Our results are consistent with the mechanisms and findings of associations between ambient air pollution, cognitive impairment, and dementia (Ailshire and Crimmins, 2014; Gatto et al., 2014; Kulick et al., 2020a, 2020b; Oudin et al., 2016; Power et al., 2018, 2011; Ranft et al., 2009; Salinas-Rodríguez et al., 2018; Tonne et al., 2014; Weuve et al., 2012; Yu et al., 2020). Although little research has been conducted on HAP and cognition, our findings are consistent with prior studies that have found polluting cooking fuel use to be associated with poorer cognitive function in Mexico (Saenz, 2021; Saenz et al., 2018b), China (Cao et al., 2021; Chen et al., 2021; Cong et al., 2021; Du et al., 2021; Ji et al., 2021; Luo et al., 2021, 2021; Qiu et al., 2019), and in India (Krishnamoorthy et al., 2018; Rani et al., 2021). This work adds to these prior studies, however, by newly including a nationally representative study of older adults from all states in India and approaching this research at an international scale using harmonized data from nationally representative cohorts across three different countries around the globe. This has allowed us to directly compare the observed associations between countries. Our work also contributes to the literature more generally by using direct measures of cognition from three well-characterized cohorts as compared to relying on administrative data sources that can be unreliable in their outcome measures and information on key confounders.

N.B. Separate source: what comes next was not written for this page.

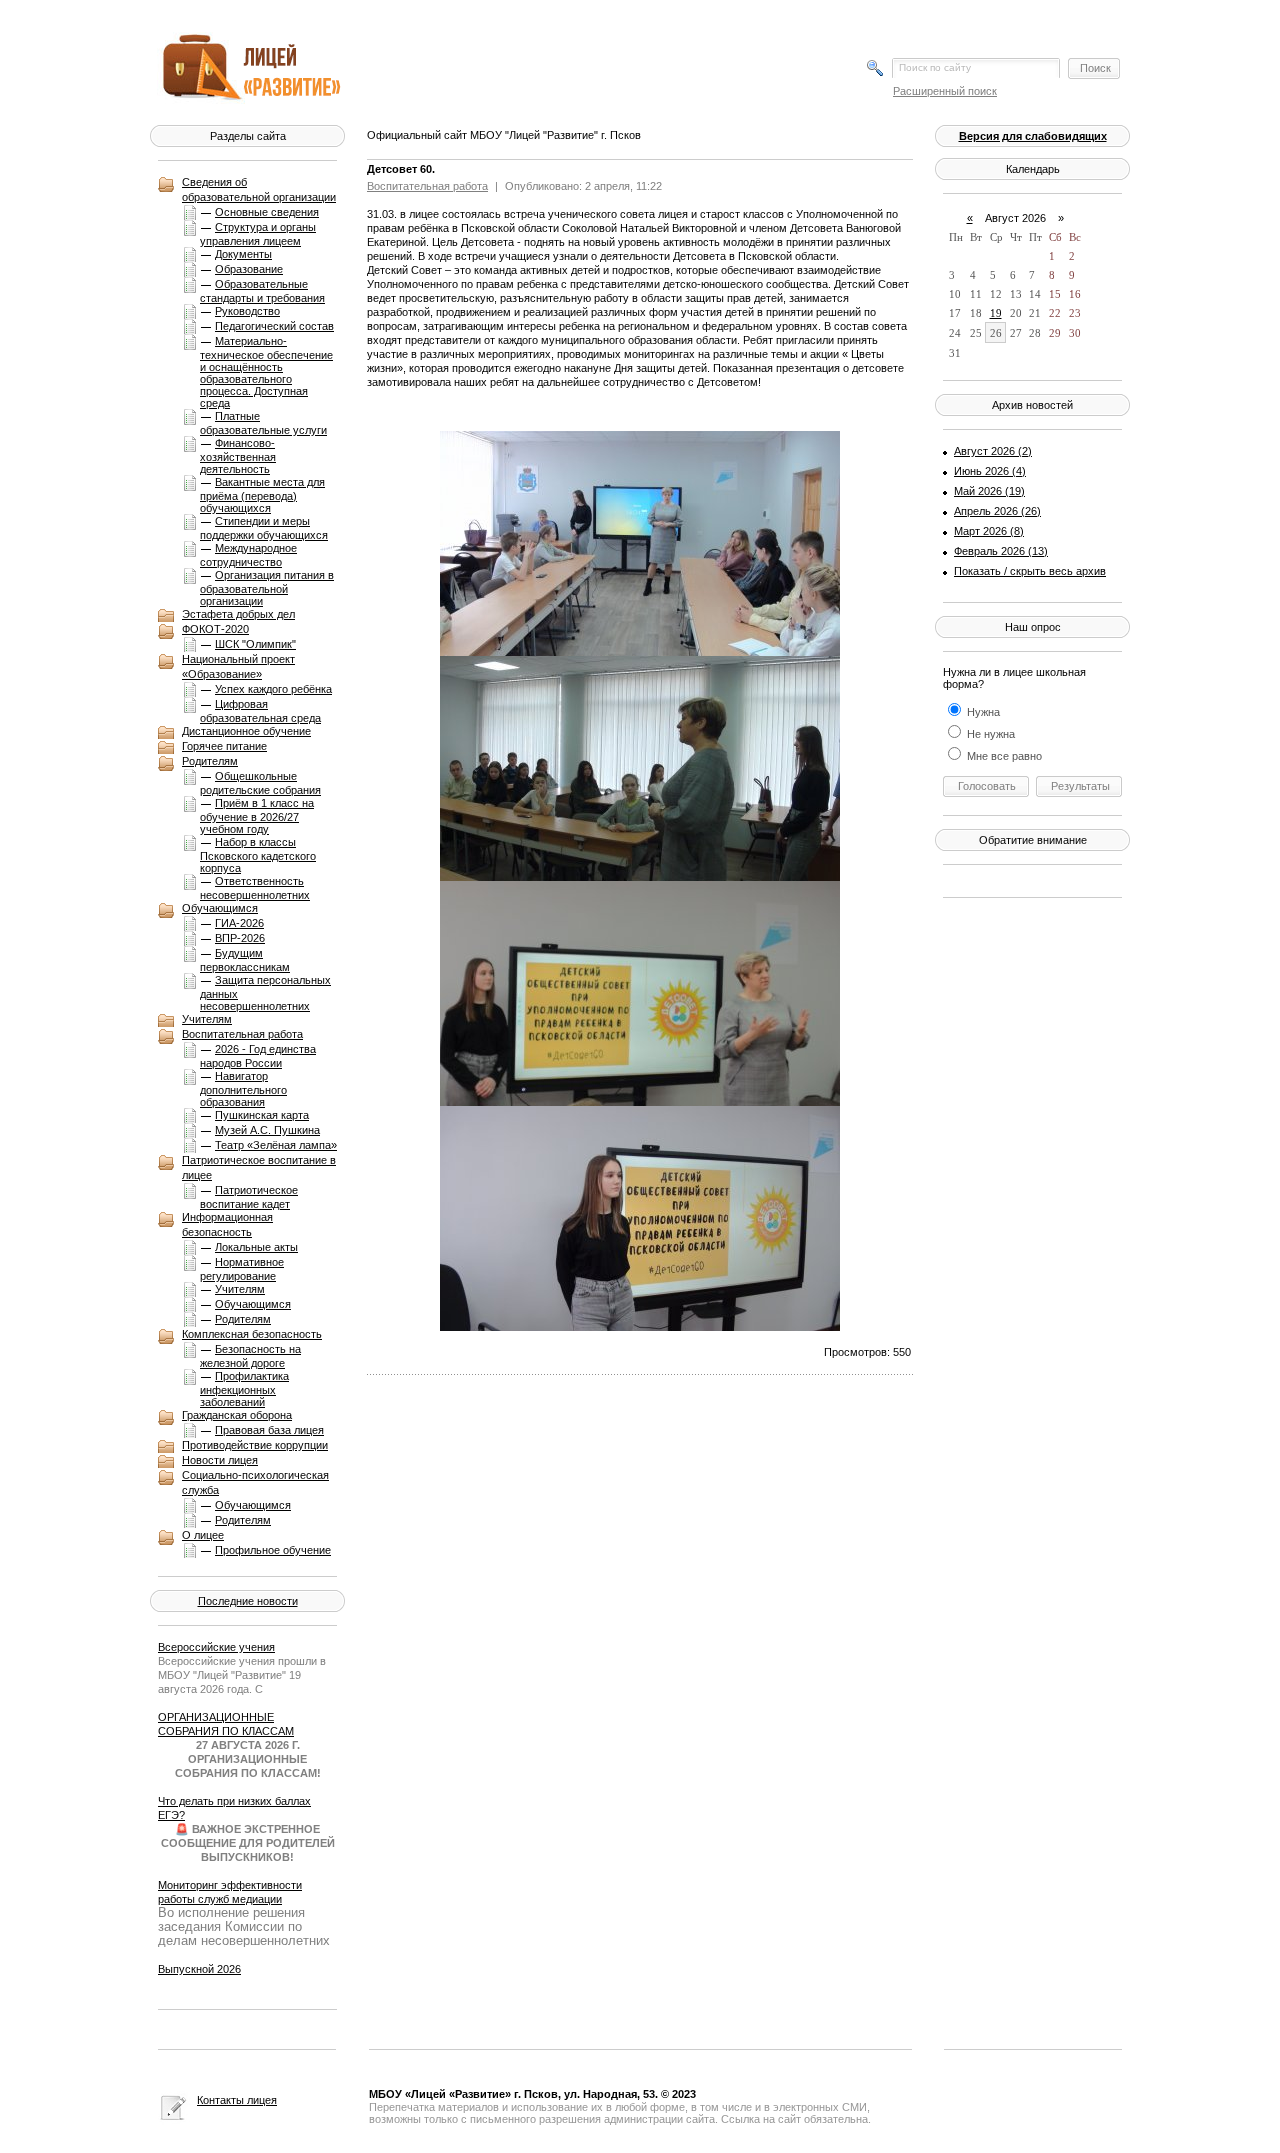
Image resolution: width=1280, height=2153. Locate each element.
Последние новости (248, 1601)
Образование (249, 269)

Despite differences in the geographic environments and types of fuels used across the three countries we studied, we found that household polluting fuel use (whether proxied through cooking fuels or multiple fuels used in households) was consistently associated with impairments in cognition across all countries. This consistency was found in spite of the fact that the types of polluting fuels used for domestic energy differ across countries, with the use of dung remaining prevalent in parts of India (Office of the Registrar General & Census Commissioner, India, 2011) and coal use being common in rural China (Li et al., 2011; Zhang and Smith, 2007). Some differences in the magnitude of this association are plausibly explained by differences in median diameters of particles, concentrations of metals, and/or concentration of polycyclic aromatic hydrocarbons from different biomass fuels (including wood and coal) (Jin et al., 2016). Other explanations might also include different ventilation types, time spent cooking, or methods of cooking that may change the extent of exposure during cooking and other population characteristics such as diet quality and genetic factors that could confer protection from exposures. Although we were unable to examine all these factors across studies, data from India did suggest that using polluting fuels with ventilation was associated with smaller reductions in cognition than in unventilated spaces and that cooking with polluting fuels in an improved cookstove may reduce effects of polluting cooking fuel use on cognitive function. Despite the various ways in which countries may differ, the findings of similar associations across national studies adds important information to evidence supporting a potential causal association between household polluting cooking fuel use and cognition.

Another compelling finding of this study is that factors such as gender and age may be important determinants of how HAP may impact cognitive function. Consistent with prior studies (Chen et al., 2021; Ji et al., 2021; Luo et al., 2021; Qiu et al., 2019), we found that women’s cognition suffered more from polluting cooking fuel use across all three countries. Although prior studies have reported significant associations between polluting cooking fuel use and specific cognitive abilities for both men and women (Qiu et al., 2019; Saenz, 2021; Saenz et al., 2018b), the current analysis focusing on general cognitive ability suggested that in China and Mexico significant effects of polluting cooking fuel use on cognitive function were limited to women. This is not surprising because, across regions of the world, women tend to be tasked with cooking and spend more time cooking than their male counterparts (Energy Sector Management Assistance Program [ESMAP] and Global Alliance for Clean Cookstoves [GACC], 2015) leading to relatively higher exposure to pollution related to cooking fuels and health effects for women (Sehgal et al., 2014). Although our findings are consistent with work finding larger effects of polluting fuel use on adults age 65+ in China (Ji et al., 2021; Luo et al., 2021), our results suggest this may not be universal as larger effects were observed for those under age 65 in India. Reasons underlying these differences may be complex, including differential mortality selection given differences in life expectancy (WHO, 2020) and cultural expectations on cooking responsibilities.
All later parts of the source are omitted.